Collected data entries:
+++++

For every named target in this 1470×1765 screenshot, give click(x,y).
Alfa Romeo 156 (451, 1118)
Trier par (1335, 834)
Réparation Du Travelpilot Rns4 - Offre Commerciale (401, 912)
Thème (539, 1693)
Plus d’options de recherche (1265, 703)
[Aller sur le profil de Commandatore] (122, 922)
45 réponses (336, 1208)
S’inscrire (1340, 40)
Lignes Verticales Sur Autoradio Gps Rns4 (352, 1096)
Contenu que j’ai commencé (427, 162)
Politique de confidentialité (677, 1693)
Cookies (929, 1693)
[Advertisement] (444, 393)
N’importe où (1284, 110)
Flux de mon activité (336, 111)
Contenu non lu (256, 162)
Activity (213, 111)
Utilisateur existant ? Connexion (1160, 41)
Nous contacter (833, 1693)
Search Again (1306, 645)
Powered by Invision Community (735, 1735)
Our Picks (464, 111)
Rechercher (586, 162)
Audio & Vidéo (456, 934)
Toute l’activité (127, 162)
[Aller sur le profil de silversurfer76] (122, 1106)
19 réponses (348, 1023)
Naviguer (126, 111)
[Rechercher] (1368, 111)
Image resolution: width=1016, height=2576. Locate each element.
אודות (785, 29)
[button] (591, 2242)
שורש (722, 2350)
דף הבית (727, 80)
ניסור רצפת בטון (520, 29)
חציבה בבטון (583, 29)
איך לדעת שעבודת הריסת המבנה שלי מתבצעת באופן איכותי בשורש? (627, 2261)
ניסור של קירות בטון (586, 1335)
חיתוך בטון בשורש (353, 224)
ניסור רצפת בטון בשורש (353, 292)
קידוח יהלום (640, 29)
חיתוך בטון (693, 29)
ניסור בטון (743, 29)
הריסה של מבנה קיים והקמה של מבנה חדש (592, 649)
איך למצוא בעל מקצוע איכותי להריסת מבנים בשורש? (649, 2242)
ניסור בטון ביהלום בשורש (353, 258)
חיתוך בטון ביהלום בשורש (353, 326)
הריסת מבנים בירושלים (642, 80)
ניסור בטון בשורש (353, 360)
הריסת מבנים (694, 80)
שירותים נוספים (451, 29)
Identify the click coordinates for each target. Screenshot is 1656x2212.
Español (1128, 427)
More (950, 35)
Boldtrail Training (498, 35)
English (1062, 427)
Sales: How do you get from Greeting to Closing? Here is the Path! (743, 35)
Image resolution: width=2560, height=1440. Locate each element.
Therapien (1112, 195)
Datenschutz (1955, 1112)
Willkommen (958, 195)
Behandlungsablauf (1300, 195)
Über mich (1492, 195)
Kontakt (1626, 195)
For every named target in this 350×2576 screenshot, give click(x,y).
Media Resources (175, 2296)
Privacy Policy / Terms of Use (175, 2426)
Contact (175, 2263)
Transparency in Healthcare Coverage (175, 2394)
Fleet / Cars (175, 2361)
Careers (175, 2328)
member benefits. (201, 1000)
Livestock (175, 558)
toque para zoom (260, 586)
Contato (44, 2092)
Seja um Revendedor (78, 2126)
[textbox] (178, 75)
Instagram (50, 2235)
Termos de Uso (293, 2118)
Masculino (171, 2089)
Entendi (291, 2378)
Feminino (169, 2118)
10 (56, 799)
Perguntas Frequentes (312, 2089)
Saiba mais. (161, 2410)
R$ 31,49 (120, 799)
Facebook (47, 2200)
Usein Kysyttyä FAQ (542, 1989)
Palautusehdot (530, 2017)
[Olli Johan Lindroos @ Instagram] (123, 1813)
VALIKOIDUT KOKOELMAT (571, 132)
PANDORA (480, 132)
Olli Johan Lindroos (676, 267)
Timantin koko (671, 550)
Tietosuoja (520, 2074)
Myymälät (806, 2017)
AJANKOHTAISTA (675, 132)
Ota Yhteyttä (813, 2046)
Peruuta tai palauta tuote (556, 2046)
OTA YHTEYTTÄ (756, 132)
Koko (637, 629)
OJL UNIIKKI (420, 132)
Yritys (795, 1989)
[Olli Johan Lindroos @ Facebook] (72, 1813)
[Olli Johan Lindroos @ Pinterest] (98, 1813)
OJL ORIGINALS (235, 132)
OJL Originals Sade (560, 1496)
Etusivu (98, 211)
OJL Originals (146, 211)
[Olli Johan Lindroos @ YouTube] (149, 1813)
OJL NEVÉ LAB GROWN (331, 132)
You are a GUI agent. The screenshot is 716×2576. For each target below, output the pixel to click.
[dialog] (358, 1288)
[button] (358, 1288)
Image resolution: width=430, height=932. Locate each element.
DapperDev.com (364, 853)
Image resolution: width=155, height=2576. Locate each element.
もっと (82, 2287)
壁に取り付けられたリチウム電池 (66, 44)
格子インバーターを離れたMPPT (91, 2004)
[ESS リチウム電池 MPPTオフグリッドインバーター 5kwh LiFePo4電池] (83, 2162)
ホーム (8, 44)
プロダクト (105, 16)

+++++

Word for word, restate the lines above from the line containing "Our Picks (464, 111)" through the line containing "איך למצוא בעל", with both included and nothing else.

Our Picks (464, 111)
Rechercher (586, 162)
Audio & Vidéo (456, 934)
Toute l’activité (127, 162)
[Aller sur le profil de silversurfer76] (122, 1106)
19 réponses (348, 1023)
Naviguer (126, 111)
[Rechercher] (1368, 111)
Image resolution: width=1016, height=2576. Locate each element.
אודות (785, 29)
[button] (591, 2242)
שורש (722, 2350)
דף הבית (727, 80)
ניסור רצפת בטון (520, 29)
חציבה בבטון (583, 29)
איך לדעת שעבודת הריסת המבנה שלי מתבצעת באופן איכותי בשורש? (627, 2261)
ניסור של קירות בטון (586, 1335)
חיתוך בטון בשורש (353, 224)
ניסור רצפת בטון בשורש (353, 292)
קידוח יהלום (640, 29)
חיתוך בטון (693, 29)
ניסור בטון (743, 29)
הריסה של מבנה קיים והקמה של מבנה חדש (592, 649)
איך למצוא בעל מקצוע איכותי להריסת מבנים בשורש? (649, 2242)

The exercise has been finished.